D'autres centrales ont mené des essais de ce genre mais elles ont toujours laissé le système de protection du réacteur enclenché. Tout s'est toujours bien passé et il m'est arrivé de prendre part à de telles expériences.

Le programme de ces travaux est établi très longtemps à l'avance. Il doit être approuvé par le constructeur du réacteur, le concepteur de la centrale, le service d'inspection et de surveillance des centrales nucléaires. Il prévoit obligatoirement une alimentation électrique de secours, pendant l'expérience, pour les matériels de première catégorie. C'est-à-dire que l'on simule la perte d'alimentation électrique de la centrale mais qu'elle n'a pas réellement lieu. Les transformateurs principaux et de réserve ainsi que deux groupes électrogènes prennent alors la relève pour assurer l'alimentation électrique en cas de perte d'alimentation des auxiliaires de la tranche.

Pour garantir la sûreté nucléaire pendant l'expérience, le système de protection d'urgence du coeur doit absolument être enclenché. Ce système permet la chute d'urgence des barres absorbantes dans le coeur. Il se met en marche lorsque certains seuils sont dépassés.

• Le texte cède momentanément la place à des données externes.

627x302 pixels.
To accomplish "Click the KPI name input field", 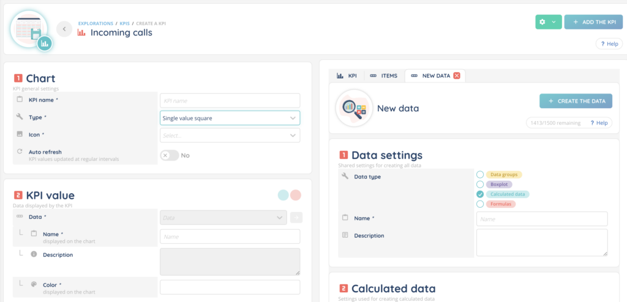I will coord(230,100).
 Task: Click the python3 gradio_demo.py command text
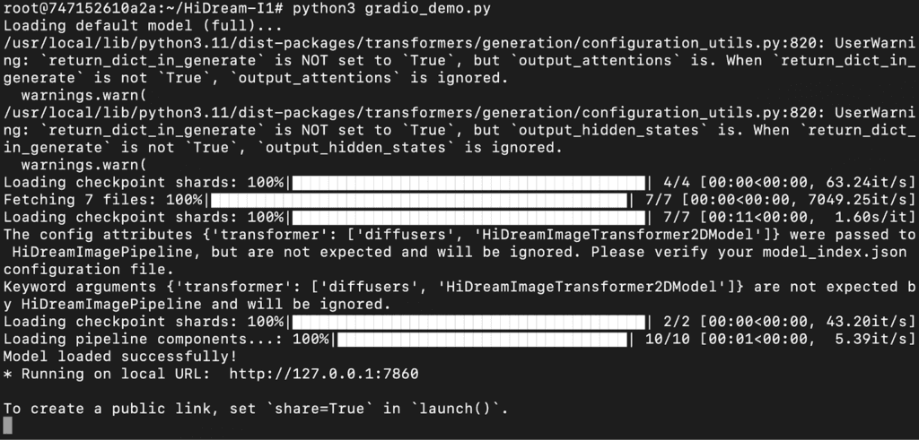391,8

Par ailleurs, le système de refroidissement d'urgence du coeur doit, lui aussi, être en service.

A condition que ces règles et d'autres consignes de sûreté soient respectées, les essais d'utilisation de l'énergie potentielle du rotor sont autorisés dans des réacteurs en exploitation.

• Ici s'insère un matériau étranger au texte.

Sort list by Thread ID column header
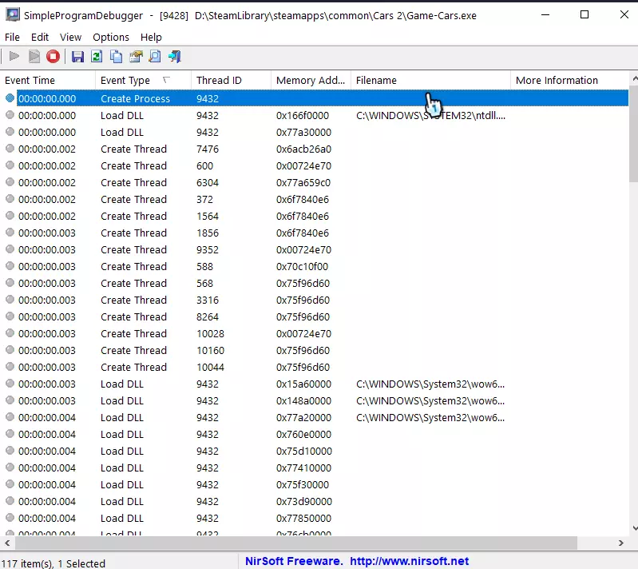 219,81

Il faut souligner que ces expériences ne doivent avoir lieu que si le système de protection du réacteur en cas d'accident ou système AU (arrêt d'urgence) est enclenché, c'est-à-dire à partir du moment où l'on a appuyé sur le bouton AU. Auparavant, le réacteur doit être en régime stable, contrôlé, et sa réserve de réactivité doit correspondre aux normes réglementaires.

Le programme approuvé par Fomine ne respectait aucune de ces prescriptions.


Rendons ici hommage à Youri Edouardovitch Bagdassarov. Au moment de l'accident, il travaille dans la salle de commande de la tranche voisine. Il a à sa disposition des masques «pétales» et des comprimés d'iodure de potassium. Voyant que la situation radiologique s'aggrave, il donne l'ordre à tous ses hommes de mettre les masques et de prendre les comprimés d'iodure de potassium.
Lorsque Bagdassarov comprend que toute l'eau des réservoirs des condensats propres et du système d'épuration chimique des eaux a été branchée sur le réacteur accidenté, il contacte sur le champ Fomine qui se trouve dans le bunker pour l'avertir qu'il va arrêter le réacteur. Fomine le lui interdit. Le matin, Bagdassarov décidera donc seul d'arrêter le troisième réacteur, le faisant passer en régime de refroidissement à l'arrêt et alimentant le système de circulation avec l'eau du bac de condensation. Par son courage et son professionnalisme, il a évité que le coeur du troisième réacteur ne fonde à son tour...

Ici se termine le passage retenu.